L’administration Trump a décidé de mettre fin aux protections contre l’expulsion accordées aux ressortissants du Soudan du Sud vivant aux États-Unis, une mesure qui défie toute logique humanitaire et géopolitique alors que l’ONU alerte sur le risque d’une nouvelle guerre dans ce pays ravagé par la corruption.

Cette annonce américaine concernant le Soudan du Sud relève de l’incompréhension totale. Comment justifier le renvoi de personnes vers un État en déliquescence, où la survie quotidienne relève du miracle ? Le Soudan du Sud n’est pas simplement un pays en difficulté : c’est une nation où l’État de droit n’existe plus, où les institutions sont gangrenées par la prédation systématique des ressources, et où la population est prise en otage par une élite kleptocrate.

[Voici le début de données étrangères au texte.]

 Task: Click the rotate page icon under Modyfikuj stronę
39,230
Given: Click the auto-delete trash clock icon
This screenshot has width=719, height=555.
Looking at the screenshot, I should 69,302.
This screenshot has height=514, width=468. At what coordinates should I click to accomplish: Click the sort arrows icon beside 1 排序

La décision de Washington intervient dans le cadre du démantèlement progressif des programmes de protection temporaire (TPS), touchant après les Haïtiens, Salvadoriens et Honduriens, les quelques milliers de Sud-Soudanais qui avaient trouvé refuge sur le sol américain. Mais contrairement à d’autres situations, le cas sud-soudanais présente une particularité tragique : le pays vers lequel on veut les renvoyer est littéralement en train de s’effondrer.

Un État vampirisé par ses propres dirigeants

Le Soudan du Sud détient le triste record d’être l’un des pays les plus corrompus au monde. Selon les révélations récentes, documentées par Afrik.com et diverses enquêtes internationales, les élites sud-soudanaises ont détourné des milliards de dollars destinés au développement du pays. Les revenus pétroliers, qui auraient dû financer la construction d’infrastructures essentielles, ont été systématiquement pillés.

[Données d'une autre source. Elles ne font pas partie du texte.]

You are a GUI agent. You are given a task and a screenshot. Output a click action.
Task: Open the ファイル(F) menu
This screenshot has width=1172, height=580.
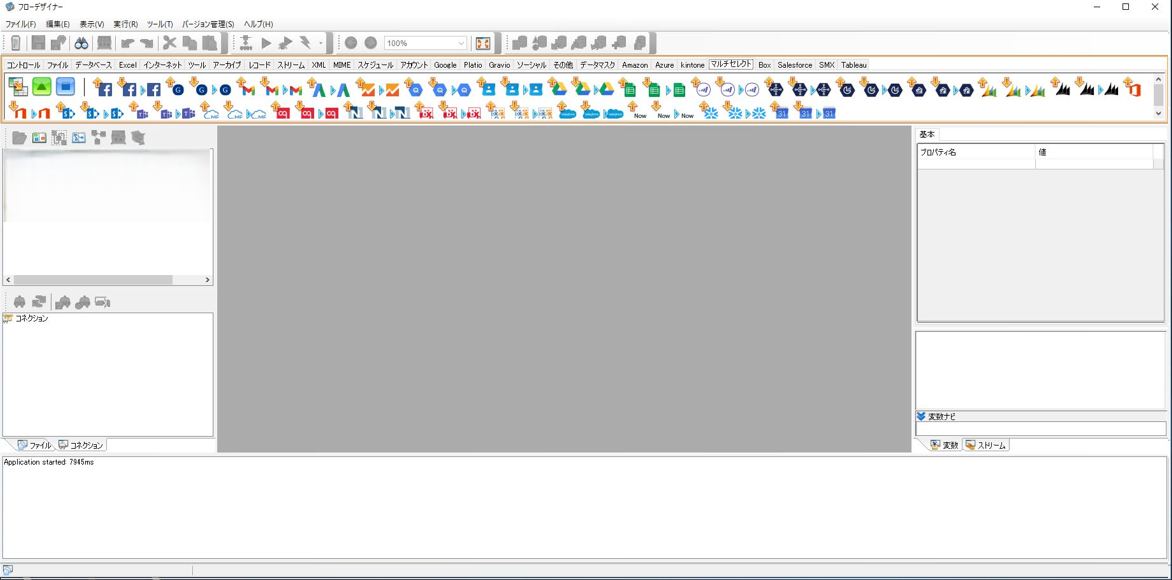coord(20,24)
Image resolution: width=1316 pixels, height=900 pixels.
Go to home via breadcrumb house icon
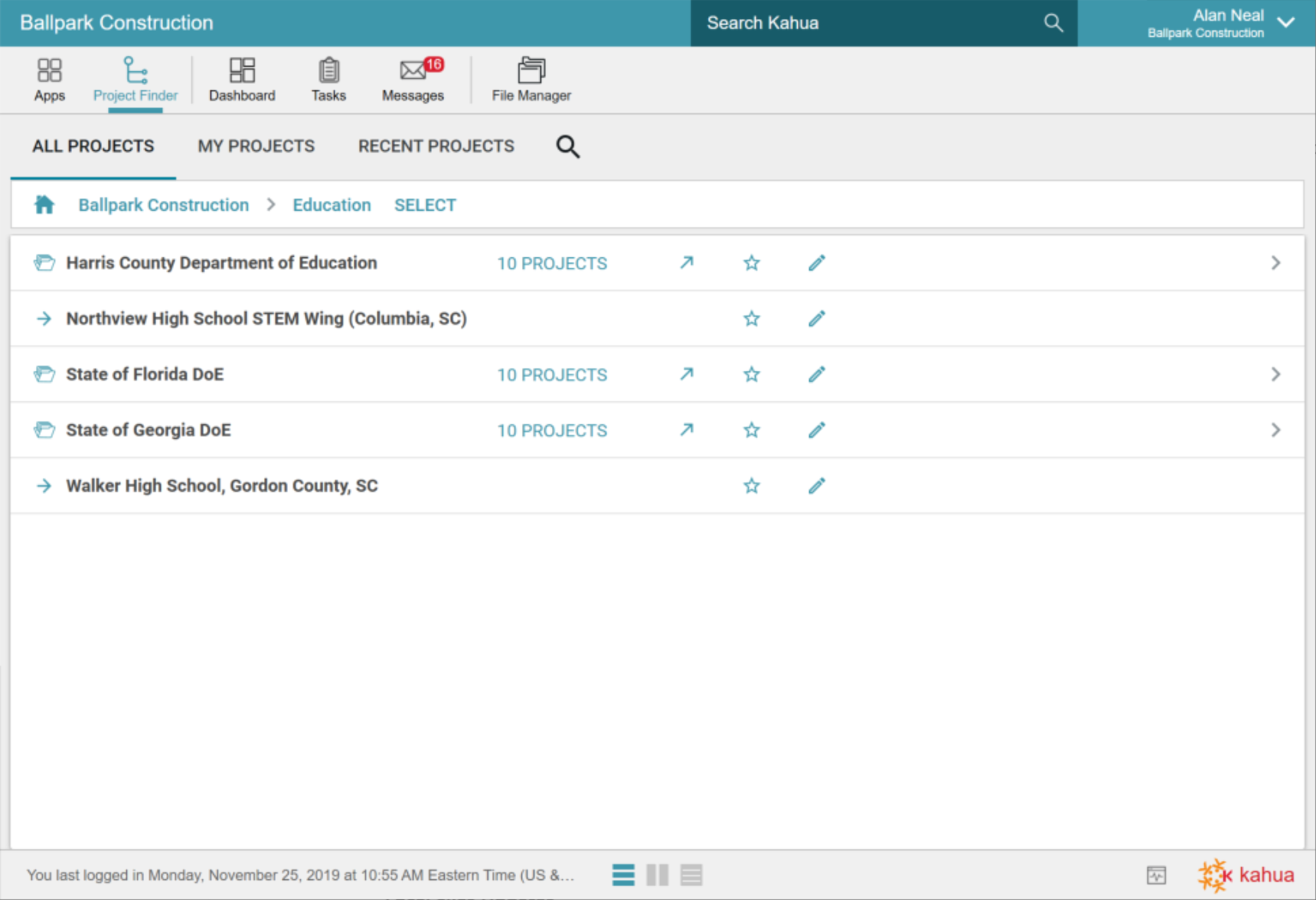tap(44, 205)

Le président Salva Kiir lui-même avait admis en 2012 que plus de 4 milliards de dollars avaient été volés par des hauts fonctionnaires. Depuis, la situation n’a fait qu’empirer. Les généraux et ministres accumulent des fortunes colossales, villas luxueuses à Nairobi, comptes bancaires offshore, flottes de véhicules de luxe, pendant que 80% de la population vit sous le seuil de pauvreté absolue.

Cette kleptocratie endémique a créé un cercle vicieux : les conflits armés sont entretenus car ils permettent aux différentes factions de maintenir leur accès aux ressources. Les milices prolifèrent, financées par des politiciens véreux qui instrumentalisent les tensions ethniques pour masquer leur pillage organisé.

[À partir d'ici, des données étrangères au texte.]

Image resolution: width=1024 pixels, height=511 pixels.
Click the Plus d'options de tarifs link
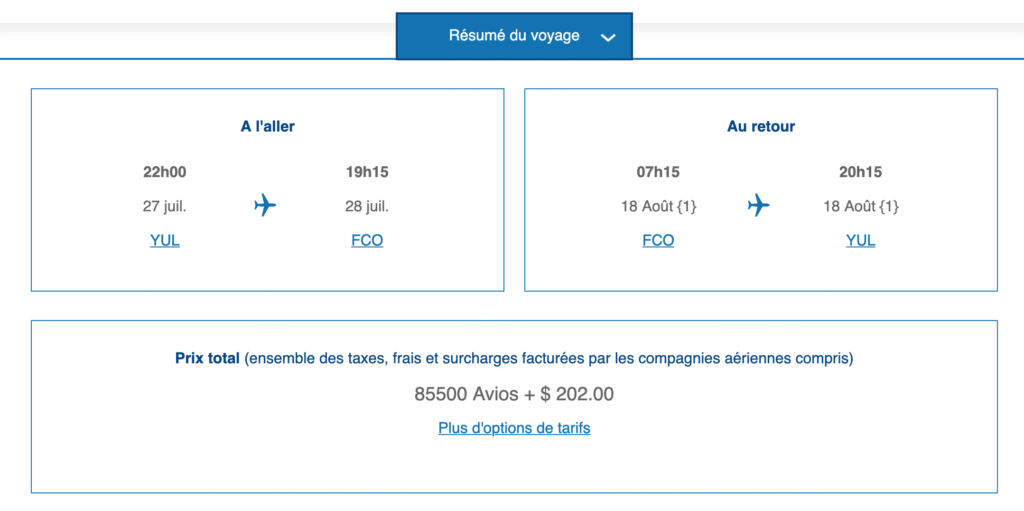[x=514, y=428]
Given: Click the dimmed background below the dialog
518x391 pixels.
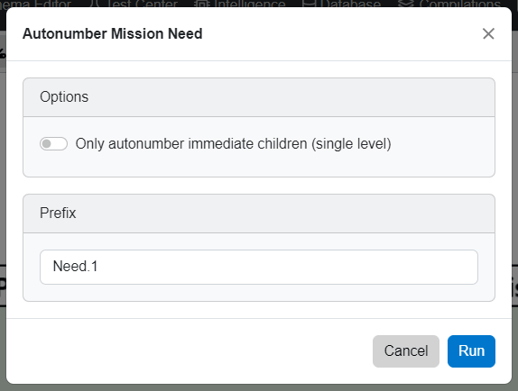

Une population prise au piège

Dans ce contexte catastrophique, la décision américaine de mettre fin aux protections apparaît d’autant plus incompréhensible. Les Sud-Soudanais qui ont fui ne sont pas des migrants économiques ordinaires : ce sont des survivants d’un État criminel qui a failli à ses obligations les plus élémentaires envers ses citoyens.

Le Soudan du Sud avait pourtant tout pour réussir. Soutenu massivement par la communauté internationale lors de son indépendance en 2011, doté de ressources pétrolières importantes, le pays bénéficiait d’un capital de sympathie mondial. Mais en moins d’une décennie, les dirigeants sud-soudanais ont transformé cet espoir en cauchemar.

Les fonds destinés aux hôpitaux disparaissent, les budgets pour l’éducation s’évaporent, et même l’aide alimentaire d’urgence est revendue sur les marchés par des officiels corrompus. Cette prédation a détruit tout embryon d’État fonctionnel.

L’absurdité d’un retour forcé

Renvoyer des personnes dans ce contexte relève de l’absurde. Le Soudan du Sud n’a ni la capacité ni la volonté d’accueillir des rapatriés. Les infrastructures sont inexistantes, l’économie est en ruine, et surtout, le cycle de violence risque de reprendre à tout moment. Les Nations unies ne s’y trompent pas : leurs derniers rapports parlent d’une situation « pré-génocidaire » dans certaines régions.

Les Sud-Soudanais établis aux États-Unis ont souvent reconstruit leur vie, contribuant à l’économie américaine. Leurs enfants, américanisés, n’ont aucun lien avec un pays qu’ils n’ont parfois jamais connu. Les renvoyer vers le chaos sud-soudanais est cruel et contre-productif pour toutes les parties concernées.

Il est crucial de souligner que la tragédie sud-soudanaise n’est pas une fatalité. Elle est le résultat direct de choix politiques criminels. Les dirigeants sud-soudanais, Salva Kiir et Riek Machar en tête, portent une responsabilité écrasante dans la destruction de leur pays. Leur enrichissement personnel s’est fait sur les cadavres de leurs concitoyens.

Les enquêtes révèlent l’ampleur du système : des compagnies écrans pour siphonner les revenus pétroliers, des marchés publics fictifs, des détournements massifs de l’aide humanitaire. Pendant que Juba s’enfonce dans le chaos, les familles des dirigeants vivent dans l’opulence à l’étranger, leurs enfants fréquentant les meilleures écoles européennes et américaines.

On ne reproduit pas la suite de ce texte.